On nous promettait le changement, ça n’a pas longtemps donné le change et en outre, aux dernières nouvelles, le change … ment !
Ce qui est dérangeant dans les « affaires » politico-financières de ce début 2013 (juteux scandales pour les medias) c’est qu’elles se jouent sur une toile de fond de « vide parfait », autrement dit qu’elles s’inscrivent dans un contexte dépourvu de toute forme d’idéologie autre que celle du pur profit, de la jungle capitaliste. On voit ainsi le pain (je devrais dire la brioche) des uns être offert en « jeux » aux autres. Le peuple, lui, sur les gradins est sottement figé de stupeur… puis se détendant, devient narquois et admire les nouveaux gladiateurs … en train de s’étriper ? Même pas ! Personne n’élimine personne. Tel accusé d’abus de faiblesse bénificiera d’un non-lieu, tel autre tricheur-menteur-parjure reprendra avant ou après une purge d’inéligibilité son siège de député… tout comme tant d’autres ex-notables ou ex-ministres, d’aucuns diraient, aujourd’hui au Palais Bourbon : « repris de justice » (puisque le mot y devenu invective à la mode).

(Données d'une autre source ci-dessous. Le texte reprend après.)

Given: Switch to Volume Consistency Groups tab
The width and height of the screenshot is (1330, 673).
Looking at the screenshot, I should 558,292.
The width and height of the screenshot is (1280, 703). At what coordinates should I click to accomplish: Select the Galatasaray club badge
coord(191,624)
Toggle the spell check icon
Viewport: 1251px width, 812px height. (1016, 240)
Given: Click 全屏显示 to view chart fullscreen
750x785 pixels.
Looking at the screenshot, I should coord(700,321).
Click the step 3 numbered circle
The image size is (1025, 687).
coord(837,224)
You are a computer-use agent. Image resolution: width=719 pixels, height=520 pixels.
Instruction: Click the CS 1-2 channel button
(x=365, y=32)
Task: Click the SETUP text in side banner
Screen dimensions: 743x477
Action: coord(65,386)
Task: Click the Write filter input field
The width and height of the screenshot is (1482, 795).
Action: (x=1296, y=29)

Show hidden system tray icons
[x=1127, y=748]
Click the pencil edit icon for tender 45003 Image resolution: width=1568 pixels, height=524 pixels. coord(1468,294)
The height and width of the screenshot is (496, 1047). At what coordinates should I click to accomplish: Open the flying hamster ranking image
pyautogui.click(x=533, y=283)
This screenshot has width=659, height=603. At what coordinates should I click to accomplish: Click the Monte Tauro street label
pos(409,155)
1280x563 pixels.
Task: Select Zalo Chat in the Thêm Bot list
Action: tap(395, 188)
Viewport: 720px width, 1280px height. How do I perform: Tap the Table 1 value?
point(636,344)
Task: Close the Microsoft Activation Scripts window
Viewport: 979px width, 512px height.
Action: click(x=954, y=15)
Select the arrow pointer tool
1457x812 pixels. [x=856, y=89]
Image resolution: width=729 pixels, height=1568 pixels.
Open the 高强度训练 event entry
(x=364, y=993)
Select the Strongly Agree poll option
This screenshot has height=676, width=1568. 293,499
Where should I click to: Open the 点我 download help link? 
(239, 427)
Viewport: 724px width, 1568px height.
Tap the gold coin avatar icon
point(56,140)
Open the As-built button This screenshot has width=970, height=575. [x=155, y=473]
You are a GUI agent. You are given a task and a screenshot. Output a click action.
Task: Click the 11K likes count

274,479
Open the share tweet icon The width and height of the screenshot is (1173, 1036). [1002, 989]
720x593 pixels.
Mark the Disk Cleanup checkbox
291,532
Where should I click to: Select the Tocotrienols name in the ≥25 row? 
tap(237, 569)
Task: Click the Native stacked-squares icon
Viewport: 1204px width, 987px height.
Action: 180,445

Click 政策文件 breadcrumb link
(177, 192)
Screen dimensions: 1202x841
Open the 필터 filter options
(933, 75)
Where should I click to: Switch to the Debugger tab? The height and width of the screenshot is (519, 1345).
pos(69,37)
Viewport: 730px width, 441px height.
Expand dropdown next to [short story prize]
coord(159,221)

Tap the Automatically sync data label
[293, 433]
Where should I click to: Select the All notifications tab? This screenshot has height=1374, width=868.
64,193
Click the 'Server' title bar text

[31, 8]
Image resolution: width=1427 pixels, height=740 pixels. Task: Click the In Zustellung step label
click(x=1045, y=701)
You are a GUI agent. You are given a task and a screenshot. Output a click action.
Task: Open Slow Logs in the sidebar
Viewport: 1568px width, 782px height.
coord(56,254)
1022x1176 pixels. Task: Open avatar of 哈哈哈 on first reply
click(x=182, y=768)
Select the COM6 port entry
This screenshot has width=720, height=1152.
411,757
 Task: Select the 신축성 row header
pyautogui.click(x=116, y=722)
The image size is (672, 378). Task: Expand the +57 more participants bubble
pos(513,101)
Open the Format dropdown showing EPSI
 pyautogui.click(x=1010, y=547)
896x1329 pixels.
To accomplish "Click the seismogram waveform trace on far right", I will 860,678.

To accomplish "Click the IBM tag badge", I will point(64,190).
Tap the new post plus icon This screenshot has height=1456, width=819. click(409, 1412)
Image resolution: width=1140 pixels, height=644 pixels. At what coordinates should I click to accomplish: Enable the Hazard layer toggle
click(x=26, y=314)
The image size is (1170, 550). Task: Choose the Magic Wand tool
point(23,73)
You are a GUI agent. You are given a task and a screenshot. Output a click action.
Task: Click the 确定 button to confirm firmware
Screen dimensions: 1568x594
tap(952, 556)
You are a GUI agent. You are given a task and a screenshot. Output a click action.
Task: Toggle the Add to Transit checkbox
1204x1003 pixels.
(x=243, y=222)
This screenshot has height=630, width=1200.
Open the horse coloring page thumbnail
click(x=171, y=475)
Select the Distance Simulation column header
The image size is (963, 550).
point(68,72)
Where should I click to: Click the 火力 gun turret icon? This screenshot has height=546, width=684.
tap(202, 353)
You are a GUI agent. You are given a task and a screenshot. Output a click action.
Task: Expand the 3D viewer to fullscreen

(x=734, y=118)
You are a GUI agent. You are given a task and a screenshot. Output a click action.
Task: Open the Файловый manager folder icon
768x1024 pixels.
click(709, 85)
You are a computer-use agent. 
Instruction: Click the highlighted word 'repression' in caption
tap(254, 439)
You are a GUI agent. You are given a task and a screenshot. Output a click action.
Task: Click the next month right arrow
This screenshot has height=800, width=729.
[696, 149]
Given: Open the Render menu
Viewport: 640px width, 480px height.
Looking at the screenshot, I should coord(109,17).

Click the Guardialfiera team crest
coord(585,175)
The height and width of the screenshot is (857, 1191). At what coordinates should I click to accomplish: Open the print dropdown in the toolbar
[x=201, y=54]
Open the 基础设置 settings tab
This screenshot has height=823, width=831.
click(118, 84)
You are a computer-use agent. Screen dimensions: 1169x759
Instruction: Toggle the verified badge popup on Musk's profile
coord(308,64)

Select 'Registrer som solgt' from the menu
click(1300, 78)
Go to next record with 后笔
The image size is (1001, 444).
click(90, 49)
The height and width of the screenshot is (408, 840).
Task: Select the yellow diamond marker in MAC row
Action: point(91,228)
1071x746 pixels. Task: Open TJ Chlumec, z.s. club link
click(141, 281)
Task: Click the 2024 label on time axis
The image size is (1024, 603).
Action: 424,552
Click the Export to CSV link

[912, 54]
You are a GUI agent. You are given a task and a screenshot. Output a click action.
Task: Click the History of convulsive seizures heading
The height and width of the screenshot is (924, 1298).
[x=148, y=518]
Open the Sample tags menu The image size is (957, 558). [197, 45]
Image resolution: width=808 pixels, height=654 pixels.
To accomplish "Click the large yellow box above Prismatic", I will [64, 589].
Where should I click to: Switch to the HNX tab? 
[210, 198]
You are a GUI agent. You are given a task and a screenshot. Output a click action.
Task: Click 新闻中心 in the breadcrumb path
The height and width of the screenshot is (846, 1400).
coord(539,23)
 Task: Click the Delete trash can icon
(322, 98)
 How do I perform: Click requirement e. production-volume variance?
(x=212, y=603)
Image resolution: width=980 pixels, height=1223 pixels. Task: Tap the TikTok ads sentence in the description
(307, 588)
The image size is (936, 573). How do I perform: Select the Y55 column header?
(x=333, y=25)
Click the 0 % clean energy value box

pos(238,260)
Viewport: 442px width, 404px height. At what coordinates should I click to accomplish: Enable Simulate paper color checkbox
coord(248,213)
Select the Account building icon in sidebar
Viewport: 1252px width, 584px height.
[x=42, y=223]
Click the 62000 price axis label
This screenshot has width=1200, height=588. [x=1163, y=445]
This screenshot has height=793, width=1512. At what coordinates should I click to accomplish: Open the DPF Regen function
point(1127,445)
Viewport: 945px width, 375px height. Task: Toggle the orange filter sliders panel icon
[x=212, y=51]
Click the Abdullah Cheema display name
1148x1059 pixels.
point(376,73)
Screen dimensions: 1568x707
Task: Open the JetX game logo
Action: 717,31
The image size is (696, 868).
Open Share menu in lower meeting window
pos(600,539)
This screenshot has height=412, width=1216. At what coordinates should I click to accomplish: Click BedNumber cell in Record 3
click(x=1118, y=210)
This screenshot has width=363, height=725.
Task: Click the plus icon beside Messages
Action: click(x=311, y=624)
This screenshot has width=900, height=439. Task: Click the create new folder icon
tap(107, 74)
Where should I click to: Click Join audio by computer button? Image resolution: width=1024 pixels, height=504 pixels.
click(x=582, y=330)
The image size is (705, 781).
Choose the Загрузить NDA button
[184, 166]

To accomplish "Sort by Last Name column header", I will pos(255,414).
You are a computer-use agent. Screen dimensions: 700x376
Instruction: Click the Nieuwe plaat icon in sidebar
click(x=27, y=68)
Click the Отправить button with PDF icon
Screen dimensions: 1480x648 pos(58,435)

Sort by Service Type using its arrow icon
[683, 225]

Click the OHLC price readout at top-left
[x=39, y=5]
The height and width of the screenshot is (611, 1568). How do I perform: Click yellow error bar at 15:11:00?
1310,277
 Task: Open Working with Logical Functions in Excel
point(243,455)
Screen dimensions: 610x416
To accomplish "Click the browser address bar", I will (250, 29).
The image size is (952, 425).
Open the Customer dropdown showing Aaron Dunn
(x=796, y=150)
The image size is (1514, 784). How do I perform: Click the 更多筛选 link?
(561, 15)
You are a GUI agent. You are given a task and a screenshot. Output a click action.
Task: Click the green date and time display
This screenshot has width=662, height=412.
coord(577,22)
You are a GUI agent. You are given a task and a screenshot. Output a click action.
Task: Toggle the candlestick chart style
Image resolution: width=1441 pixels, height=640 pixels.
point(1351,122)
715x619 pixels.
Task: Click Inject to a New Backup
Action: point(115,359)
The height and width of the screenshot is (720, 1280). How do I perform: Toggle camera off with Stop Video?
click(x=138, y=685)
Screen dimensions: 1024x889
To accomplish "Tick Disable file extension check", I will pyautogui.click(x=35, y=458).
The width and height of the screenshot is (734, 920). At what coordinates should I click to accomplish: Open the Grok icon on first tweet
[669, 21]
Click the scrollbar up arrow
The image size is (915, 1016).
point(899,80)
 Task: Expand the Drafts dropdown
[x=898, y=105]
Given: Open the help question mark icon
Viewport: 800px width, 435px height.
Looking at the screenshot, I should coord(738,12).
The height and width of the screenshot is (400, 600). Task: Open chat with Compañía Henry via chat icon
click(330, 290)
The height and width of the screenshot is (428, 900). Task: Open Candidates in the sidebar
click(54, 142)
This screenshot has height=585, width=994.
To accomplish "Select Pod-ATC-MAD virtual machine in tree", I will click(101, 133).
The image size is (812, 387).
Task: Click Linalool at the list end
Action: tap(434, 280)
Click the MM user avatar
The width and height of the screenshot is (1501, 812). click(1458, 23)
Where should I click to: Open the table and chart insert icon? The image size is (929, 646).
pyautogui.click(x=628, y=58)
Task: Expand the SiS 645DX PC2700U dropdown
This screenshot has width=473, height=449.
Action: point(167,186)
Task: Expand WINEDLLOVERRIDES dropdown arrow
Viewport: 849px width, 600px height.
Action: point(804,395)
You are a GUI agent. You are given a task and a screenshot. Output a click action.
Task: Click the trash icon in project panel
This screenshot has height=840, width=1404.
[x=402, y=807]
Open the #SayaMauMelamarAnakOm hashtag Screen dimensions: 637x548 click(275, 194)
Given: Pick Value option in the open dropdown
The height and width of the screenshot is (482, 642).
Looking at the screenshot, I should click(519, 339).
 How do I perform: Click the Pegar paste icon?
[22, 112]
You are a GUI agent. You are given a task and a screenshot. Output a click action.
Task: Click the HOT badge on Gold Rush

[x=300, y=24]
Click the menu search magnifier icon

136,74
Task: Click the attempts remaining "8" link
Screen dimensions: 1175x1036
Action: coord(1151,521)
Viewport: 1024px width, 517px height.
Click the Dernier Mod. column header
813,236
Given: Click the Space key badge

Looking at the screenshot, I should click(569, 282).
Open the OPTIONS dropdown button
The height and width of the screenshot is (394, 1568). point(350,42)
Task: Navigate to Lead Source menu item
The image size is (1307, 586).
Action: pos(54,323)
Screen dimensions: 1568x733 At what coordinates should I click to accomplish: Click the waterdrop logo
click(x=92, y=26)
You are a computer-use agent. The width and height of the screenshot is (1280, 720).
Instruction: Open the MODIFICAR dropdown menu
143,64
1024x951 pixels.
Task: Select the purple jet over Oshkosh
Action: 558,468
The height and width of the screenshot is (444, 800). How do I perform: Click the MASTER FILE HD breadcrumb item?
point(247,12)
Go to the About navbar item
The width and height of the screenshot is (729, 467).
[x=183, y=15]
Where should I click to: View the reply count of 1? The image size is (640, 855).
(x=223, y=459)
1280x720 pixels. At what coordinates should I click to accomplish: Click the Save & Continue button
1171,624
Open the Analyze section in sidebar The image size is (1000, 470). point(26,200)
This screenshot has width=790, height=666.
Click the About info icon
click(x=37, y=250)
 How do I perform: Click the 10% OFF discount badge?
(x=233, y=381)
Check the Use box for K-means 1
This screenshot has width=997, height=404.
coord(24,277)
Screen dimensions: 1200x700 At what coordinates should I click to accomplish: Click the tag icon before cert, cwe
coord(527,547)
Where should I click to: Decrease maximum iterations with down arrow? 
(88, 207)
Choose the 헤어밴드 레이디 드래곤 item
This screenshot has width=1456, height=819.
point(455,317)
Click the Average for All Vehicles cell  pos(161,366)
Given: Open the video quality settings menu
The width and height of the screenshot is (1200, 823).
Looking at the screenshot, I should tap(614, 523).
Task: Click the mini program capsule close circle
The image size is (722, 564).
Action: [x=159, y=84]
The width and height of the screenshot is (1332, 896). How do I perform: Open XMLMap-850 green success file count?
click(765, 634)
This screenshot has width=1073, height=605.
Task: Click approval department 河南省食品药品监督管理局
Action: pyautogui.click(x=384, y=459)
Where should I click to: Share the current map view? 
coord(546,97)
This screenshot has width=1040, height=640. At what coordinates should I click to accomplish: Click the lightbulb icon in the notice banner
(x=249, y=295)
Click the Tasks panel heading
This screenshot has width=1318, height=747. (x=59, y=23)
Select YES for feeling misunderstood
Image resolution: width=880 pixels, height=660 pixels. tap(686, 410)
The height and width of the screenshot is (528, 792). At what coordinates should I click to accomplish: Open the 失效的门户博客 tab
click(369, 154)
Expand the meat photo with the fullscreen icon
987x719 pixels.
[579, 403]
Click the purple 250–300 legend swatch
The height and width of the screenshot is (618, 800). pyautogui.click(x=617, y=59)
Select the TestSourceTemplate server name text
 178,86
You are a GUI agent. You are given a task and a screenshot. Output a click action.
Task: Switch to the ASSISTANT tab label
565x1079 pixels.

Premier malaise : on sert « à l’opinion » (traduisez : le peuple) de la distraction éthique et de la rigueur purificatrice pour cacher la misère et divertir ; pour dissimuler surtout la continuité, sous un président paradoxalement « de gauche » et qui ne jure que par la sainte « croissance », de l’inexorable dévastation capitalistique et de la guerre de tous contre tous qui l’accompagne.
Second malaise : si « purge » il y a, celle-ci donne une lugubre impression de réglement de comptes, genre nettoyage interne dont sont si friandes les républiques démocratiquement totalitaires. Mais cette fausse lessive offerte en spectacle ne parvient pas à détourner (encore heureux) le regard d’un peuple que l’on broie jour après jour un peu plus.
Comment réagira-t-il aux prochaines échéances ? Tout est à craindre.